Let Us Prey also documented alleged crimes against youth at IFB boarding schools in Missouri, including the Circle of Hope Girls Ranch, which were subsequently closed. In August 2021, 24 girls were removed from the Circle of Hope Girls Ranch by Missouri Child Protective Services following an investigation into the ranch. According to lawsuits filed by former residents, girls at the ranch were raped, molested, denied food and water, handcuffed, chained, and forced to stand in front of a wall for hours. The couple that ran the boarding school, Boyd and Stephanie Householder, have been charged with over 100 felonies relating to the alleged abuse, with their trial anticipated in late 2024.

The series also incorporates the work of Fort Worth Star-Telegram reporter Sarah Smith, who investigated accounts of sexual abuse and cover-up with the IFB movement. Smith has reported on over 400 allegations of abuse across nearly 200 IFB churches and institutions, some of which were later highlighted in Let Us Prey.

== Production ==
The series was produced by Good Caper Content, the production company that also created the 2023 docuseries Escaping Twin Flames. Initially produced for Starz, Investigation Discovery handled distribution of the series.

== Episodes ==

| No. | Title | Directed by | Original release date |
|---|---|---|---|
| 1 | "Like a Lamb to the Slaughter" | Sharon Liese | November 24, 2023 |
| 2 | "Swallowing Goldfish" | Sharon Liese | November 24, 2023 |
| 3 | "The Get Right Room" | Sharon Liese | November 25, 2023 |
| 4 | "The Reckoning" | Sharon Liese | November 25, 2023 |

== Release ==
The first and second episodes of the series premiered on Investigation Discovery on November 24, 2023, and the third and fourth episodes released on November 25, 2023. The series was also released for streaming on Max, Discovery+, FuboTV, and Amazon Prime Video. A week after its initial release, it was the tenth most popular television series on Max.

== Reception ==
John Anderson of The Wall Street Journal reviewed Let Us Prey and wrote, "Outrage, indignation, outrage and empathy are the objectives of a series in which no shortage of pain is revealed, by very brave young women, if well beyond the point that we get the point. What is significant about 'Let Us Prey' is not the experiences of the individuals involved, but the institutional structures that not only enabled their abusers but gave them succor."

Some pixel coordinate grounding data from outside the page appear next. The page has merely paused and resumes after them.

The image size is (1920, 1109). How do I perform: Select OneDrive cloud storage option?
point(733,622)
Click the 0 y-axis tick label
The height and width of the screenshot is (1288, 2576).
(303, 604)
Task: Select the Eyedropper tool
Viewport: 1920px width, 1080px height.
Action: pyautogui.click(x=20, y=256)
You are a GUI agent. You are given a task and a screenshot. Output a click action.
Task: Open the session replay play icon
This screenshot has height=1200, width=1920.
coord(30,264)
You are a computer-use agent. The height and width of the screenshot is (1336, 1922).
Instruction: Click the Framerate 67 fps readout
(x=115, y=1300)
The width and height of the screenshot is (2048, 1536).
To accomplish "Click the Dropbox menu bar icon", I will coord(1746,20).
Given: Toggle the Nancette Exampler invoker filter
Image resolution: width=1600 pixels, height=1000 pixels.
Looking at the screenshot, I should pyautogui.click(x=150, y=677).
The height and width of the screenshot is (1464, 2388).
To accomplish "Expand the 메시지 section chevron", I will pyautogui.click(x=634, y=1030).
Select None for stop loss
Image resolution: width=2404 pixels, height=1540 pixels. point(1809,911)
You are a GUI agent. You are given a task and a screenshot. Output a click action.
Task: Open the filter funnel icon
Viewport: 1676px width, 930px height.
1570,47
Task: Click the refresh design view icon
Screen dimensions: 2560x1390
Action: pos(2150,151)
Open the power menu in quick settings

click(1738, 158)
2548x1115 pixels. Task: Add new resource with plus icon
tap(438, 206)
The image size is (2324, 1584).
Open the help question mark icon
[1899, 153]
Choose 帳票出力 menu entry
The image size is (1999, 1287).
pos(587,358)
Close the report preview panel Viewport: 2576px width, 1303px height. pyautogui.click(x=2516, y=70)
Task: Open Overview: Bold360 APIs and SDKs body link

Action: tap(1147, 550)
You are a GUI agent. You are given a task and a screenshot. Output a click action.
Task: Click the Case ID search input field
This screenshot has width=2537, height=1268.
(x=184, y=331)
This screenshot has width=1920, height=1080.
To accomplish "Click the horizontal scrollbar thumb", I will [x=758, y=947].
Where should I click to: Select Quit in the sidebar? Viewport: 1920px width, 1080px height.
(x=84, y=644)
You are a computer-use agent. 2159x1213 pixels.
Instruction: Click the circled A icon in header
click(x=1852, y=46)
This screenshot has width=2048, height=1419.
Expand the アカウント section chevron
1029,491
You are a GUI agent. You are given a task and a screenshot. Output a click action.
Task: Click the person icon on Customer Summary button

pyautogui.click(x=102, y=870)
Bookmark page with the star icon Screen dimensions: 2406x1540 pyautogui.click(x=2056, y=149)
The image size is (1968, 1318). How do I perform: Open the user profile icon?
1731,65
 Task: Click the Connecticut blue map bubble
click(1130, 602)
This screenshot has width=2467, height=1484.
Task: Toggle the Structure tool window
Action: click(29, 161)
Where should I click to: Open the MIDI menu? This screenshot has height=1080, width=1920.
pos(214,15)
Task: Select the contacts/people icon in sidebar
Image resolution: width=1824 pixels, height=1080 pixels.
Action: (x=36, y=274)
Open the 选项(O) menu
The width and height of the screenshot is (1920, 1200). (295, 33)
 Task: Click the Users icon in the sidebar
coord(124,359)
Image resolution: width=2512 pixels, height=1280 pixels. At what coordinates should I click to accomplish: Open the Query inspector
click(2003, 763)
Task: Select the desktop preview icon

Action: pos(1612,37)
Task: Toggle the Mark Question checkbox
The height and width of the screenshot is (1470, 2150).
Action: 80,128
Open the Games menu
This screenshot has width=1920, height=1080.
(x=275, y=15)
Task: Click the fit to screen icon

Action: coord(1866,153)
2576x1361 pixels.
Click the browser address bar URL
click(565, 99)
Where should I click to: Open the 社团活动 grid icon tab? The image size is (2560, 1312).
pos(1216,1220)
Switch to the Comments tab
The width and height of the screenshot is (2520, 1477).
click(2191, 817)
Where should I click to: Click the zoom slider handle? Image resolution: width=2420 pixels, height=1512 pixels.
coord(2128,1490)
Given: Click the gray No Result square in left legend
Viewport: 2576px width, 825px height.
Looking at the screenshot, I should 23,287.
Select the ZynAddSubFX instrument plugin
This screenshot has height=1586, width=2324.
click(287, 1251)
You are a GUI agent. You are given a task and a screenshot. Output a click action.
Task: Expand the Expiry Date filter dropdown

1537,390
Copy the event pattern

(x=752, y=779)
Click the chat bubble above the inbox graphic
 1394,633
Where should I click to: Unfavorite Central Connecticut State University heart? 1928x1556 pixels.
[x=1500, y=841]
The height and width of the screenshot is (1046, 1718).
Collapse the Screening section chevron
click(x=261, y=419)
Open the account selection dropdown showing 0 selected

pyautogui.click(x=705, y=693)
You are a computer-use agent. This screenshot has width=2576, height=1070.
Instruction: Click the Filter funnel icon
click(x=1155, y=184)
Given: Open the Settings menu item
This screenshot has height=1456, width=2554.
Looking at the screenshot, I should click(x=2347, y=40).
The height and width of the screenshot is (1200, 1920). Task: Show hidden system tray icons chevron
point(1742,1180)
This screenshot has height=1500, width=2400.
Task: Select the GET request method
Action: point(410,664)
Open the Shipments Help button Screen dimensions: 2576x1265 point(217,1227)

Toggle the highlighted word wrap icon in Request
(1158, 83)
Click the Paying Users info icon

Nick Schager of The Daily Beast called Let Us Prey a "scathing exposé" of the IFB movement and praised the efforts of abuse survivors featured in it. He described the series as a "moving celebration of courage, camaraderie and the hope and progress that comes from taking a stand." He critiqued the use of "shots of people posing for the camera, slow-motion, swelling music" during depictions of legal proceedings in the series, but he concluded that the "brave actions" of abuse survivors shown in the series "are nothing short of inspirational, and in fact are so moving that even the proceedings’ overwrought heartstring-tugging ... ultimately feel earned."

Rick Pidcock of Baptist News Global noted that the series examines "similar IFB ministries from Amazon Prime’s Shiny Happy People that released in June" and commented that "the blunt communication and sexually focused themes of Let Us Prey make this docuseries very difficult to watch at times."